Factual background of the disputes and CNIPA’s rulings

The CNIPA decisions were issued in response to two requests for administrative adjudication, filed by Boehringer Ingelheim (Boehringer) against two generic drug manufacturers, Guangdong HEC Pharmaceutical Co Ltd. and Yichang HEC Changjiang Pharmaceutical Co Ltd (HEC companies), concerning the same patent No. ZL201510299950.3 (the disputed patent) related to diabetes drug Linagliptin. The alleged infringing acts involved making, using, selling, and offering to sell the generic version of Linagliptin.

The CNIPA held that the adjudication proceeding would not be stayed, since the parallel litigation before the Shanghai IP Court was not the same disputed patent. The CNIPA also considered that Article 75(5) of the Patent Law only exempts acts from patent infringement which are required by obtaining administrative approval for drug marketing. After investigating the case and conducting cross-examination of the evidences, the CNIPA concluded that patent infringement was established and awarded remedies similar to injunctions, which stop the HEC companies from further manufacturing, selling, or offering to sell the generic drug. The adjudication also specifically ordered the HEC companies to remove the generic drug from the official platforms for medicine supply.

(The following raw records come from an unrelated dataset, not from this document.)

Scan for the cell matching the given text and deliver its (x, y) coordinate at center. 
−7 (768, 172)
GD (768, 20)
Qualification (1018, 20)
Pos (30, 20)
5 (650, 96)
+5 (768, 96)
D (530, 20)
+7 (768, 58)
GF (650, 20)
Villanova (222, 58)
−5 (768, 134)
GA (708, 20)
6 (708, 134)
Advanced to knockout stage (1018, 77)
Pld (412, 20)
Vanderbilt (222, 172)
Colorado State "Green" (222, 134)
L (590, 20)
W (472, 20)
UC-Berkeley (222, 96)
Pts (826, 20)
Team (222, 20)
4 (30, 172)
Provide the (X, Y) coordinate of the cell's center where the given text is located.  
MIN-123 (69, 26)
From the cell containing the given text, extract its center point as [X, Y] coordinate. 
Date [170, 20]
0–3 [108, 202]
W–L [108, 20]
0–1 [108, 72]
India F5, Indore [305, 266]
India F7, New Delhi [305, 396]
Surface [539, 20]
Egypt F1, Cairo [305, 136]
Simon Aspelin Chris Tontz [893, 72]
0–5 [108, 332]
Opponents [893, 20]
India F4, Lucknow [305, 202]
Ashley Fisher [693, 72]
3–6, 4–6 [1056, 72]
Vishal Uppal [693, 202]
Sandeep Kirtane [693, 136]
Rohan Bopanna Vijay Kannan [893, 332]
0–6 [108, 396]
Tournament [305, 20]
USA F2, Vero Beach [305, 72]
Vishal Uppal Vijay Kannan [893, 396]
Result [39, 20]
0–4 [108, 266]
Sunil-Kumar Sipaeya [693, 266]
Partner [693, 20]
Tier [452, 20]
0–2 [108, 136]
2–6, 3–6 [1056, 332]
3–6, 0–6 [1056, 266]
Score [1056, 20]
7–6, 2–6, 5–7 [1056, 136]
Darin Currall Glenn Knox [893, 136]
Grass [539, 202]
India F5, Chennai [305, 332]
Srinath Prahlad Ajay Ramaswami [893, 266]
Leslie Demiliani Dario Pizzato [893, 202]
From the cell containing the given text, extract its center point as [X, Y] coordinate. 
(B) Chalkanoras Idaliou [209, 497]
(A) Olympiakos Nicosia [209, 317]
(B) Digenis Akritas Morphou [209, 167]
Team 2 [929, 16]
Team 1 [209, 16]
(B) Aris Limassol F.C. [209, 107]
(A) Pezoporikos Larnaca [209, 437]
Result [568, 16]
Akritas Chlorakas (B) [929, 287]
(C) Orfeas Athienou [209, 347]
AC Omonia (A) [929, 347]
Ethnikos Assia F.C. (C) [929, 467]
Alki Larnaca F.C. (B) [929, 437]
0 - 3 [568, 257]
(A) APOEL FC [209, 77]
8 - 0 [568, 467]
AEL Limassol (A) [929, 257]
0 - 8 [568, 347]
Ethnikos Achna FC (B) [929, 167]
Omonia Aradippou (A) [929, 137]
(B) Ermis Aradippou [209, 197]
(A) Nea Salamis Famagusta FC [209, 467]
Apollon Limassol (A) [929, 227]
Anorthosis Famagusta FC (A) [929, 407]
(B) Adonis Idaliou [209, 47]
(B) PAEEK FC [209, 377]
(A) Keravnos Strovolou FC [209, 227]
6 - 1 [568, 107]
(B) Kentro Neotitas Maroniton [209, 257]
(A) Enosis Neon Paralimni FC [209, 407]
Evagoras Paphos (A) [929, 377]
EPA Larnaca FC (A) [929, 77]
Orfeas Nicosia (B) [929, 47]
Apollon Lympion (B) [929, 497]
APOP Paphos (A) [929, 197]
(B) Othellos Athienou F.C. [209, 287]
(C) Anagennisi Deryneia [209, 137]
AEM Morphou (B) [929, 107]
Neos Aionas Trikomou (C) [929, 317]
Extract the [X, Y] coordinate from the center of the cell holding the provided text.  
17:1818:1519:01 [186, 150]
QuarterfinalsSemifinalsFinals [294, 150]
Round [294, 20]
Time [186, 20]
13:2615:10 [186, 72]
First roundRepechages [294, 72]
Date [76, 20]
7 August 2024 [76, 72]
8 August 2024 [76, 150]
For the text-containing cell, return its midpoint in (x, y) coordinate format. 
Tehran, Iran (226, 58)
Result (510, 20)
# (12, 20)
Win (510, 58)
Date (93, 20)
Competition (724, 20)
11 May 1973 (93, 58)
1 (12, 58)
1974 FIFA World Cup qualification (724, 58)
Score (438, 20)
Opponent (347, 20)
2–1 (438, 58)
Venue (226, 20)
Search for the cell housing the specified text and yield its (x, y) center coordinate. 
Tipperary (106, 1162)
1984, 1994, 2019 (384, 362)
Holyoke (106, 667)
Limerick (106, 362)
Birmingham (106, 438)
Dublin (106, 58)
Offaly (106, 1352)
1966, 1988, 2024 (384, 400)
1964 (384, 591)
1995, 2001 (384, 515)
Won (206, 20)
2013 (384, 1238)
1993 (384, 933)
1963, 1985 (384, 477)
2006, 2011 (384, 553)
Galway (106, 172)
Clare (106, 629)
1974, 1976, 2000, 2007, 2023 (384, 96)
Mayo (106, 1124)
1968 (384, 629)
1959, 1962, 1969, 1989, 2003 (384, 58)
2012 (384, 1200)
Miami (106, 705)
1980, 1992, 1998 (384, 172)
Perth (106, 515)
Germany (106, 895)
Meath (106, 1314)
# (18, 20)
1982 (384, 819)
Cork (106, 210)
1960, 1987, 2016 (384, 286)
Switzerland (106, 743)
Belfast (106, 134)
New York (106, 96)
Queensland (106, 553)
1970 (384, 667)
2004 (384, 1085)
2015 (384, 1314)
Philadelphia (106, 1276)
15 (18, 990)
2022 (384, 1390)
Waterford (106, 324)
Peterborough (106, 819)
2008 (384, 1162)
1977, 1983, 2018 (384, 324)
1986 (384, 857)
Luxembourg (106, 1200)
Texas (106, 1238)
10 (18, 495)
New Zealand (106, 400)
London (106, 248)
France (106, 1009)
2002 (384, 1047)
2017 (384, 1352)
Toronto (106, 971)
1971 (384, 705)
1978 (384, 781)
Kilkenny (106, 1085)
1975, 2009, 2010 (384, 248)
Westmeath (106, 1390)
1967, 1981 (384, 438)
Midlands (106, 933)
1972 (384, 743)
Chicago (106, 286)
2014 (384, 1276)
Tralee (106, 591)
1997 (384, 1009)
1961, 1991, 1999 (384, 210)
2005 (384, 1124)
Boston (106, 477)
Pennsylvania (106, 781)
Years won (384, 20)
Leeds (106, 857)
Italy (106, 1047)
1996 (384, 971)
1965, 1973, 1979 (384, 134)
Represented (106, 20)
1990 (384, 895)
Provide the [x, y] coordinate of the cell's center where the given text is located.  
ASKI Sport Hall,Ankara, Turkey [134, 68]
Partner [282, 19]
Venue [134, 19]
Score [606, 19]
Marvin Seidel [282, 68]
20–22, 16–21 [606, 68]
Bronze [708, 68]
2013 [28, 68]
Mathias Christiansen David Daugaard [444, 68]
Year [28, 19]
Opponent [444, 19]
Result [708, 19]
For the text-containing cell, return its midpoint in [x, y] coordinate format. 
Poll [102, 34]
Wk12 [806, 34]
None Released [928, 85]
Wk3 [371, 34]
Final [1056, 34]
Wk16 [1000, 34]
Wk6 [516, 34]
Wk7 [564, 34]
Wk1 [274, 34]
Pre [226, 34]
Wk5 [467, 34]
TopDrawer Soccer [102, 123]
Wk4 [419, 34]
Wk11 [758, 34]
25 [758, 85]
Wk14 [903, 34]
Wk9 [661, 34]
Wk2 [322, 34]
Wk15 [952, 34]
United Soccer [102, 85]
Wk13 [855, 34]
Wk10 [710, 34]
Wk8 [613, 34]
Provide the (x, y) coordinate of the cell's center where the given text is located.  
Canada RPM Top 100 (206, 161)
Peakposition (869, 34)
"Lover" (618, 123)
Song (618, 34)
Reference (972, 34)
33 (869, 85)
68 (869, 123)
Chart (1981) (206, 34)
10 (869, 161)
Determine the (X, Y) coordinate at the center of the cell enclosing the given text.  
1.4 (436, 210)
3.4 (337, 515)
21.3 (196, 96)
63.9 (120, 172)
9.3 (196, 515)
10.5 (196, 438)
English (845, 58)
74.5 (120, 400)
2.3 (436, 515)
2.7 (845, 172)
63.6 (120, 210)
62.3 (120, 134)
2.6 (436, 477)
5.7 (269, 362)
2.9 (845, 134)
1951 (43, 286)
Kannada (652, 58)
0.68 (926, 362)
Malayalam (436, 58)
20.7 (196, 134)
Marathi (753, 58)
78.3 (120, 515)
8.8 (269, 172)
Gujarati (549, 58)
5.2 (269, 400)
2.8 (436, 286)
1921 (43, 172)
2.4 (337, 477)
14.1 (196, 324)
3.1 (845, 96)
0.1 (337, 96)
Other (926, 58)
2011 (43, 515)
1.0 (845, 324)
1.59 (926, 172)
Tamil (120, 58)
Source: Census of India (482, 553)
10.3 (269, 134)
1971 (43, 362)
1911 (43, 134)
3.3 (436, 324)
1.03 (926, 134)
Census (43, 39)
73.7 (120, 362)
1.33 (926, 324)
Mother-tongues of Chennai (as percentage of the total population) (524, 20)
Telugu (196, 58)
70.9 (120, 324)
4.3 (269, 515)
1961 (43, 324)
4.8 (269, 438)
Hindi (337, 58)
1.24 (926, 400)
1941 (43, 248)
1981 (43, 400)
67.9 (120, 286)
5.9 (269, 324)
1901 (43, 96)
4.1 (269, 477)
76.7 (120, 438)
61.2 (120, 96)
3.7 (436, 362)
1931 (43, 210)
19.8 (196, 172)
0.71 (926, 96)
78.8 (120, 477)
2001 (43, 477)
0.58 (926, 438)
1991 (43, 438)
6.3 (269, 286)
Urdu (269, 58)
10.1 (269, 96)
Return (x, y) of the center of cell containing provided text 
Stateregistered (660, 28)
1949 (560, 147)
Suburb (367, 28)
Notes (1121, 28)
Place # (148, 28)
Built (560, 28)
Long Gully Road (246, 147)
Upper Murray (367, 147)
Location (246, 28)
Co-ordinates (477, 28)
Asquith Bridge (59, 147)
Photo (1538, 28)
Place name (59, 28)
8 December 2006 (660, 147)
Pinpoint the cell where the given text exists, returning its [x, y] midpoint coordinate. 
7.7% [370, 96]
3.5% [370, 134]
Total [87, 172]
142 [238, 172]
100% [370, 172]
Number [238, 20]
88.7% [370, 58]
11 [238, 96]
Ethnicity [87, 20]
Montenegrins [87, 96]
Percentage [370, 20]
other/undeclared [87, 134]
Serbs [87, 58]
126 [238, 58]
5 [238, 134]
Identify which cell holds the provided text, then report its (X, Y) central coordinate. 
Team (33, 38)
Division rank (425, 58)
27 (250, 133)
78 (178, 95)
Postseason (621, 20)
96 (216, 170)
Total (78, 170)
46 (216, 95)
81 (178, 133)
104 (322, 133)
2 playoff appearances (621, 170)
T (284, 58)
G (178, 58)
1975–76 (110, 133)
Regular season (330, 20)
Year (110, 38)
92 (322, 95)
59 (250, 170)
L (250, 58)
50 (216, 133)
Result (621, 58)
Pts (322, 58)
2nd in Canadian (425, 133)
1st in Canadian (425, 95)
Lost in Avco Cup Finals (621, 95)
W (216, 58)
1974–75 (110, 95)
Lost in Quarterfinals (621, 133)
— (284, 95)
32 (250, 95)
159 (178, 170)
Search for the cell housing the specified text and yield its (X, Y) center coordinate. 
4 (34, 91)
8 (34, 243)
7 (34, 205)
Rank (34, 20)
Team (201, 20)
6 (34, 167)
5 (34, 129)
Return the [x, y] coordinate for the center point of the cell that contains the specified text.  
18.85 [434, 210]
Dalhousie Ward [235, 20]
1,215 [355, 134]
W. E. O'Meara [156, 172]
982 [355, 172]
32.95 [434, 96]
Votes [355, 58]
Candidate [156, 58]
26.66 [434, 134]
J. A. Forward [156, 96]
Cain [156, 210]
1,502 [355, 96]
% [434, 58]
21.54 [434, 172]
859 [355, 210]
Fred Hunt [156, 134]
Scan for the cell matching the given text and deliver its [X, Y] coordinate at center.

Practical implication of the administrative cases

The two administrative cases were concluded within the time limit specified by the measures, that is, four months after the stay of proceeding was lifted. They are regarded as model cases for demonstrating the CNIPA’s capability of handling patent disputes efficiently, not just on technical comparison for deciding patent infringement, but also legal issues such as activities exempted from patent infringement. The cases therefore exemplify that the new CNIPA adjudication route is a feasible option for patentees to enforce their lawful right and stop infringement in a timely fashion.

The CNIPA did not rule on validity of the disputed patent so there is no fundamental change to the long existing bifurcated system for infringement and validity dispute resolution in China. As CNIPA and IP courts have already been conducting joint trials to handle validity and infringement disputes for the same patent, the CNIPA in future may consider consolidating the new adjudication proceedings with its invalidation proceedings to further enhance the efficiency of administrative patent enforcement, such as avoiding delay caused by stay of proceedings.

Corresponding UKIPO procedures

Compared to the UK practice, the UKIPO procedure for requesting patent infringement opinions and the CNIPA adjudication route look very much alike in many aspects. The opinions issued by the UKIPO under Section 74A of the Patents Act, which may address both infringement and validity questions, are similarly non-binding and relatively quick to obtain – usually within three months. The UKIPO opinions (and submissions filed in the procedure) will also be open to public inspection.

Nevertheless, the UKIPO procedure does not grant injunctions based on their findings of infringement. These reasons account for the more passive roles typically played by the UKIPO opinions, such as for negotiation of a settlement or for deciding whether to proceed with full legal court proceedings.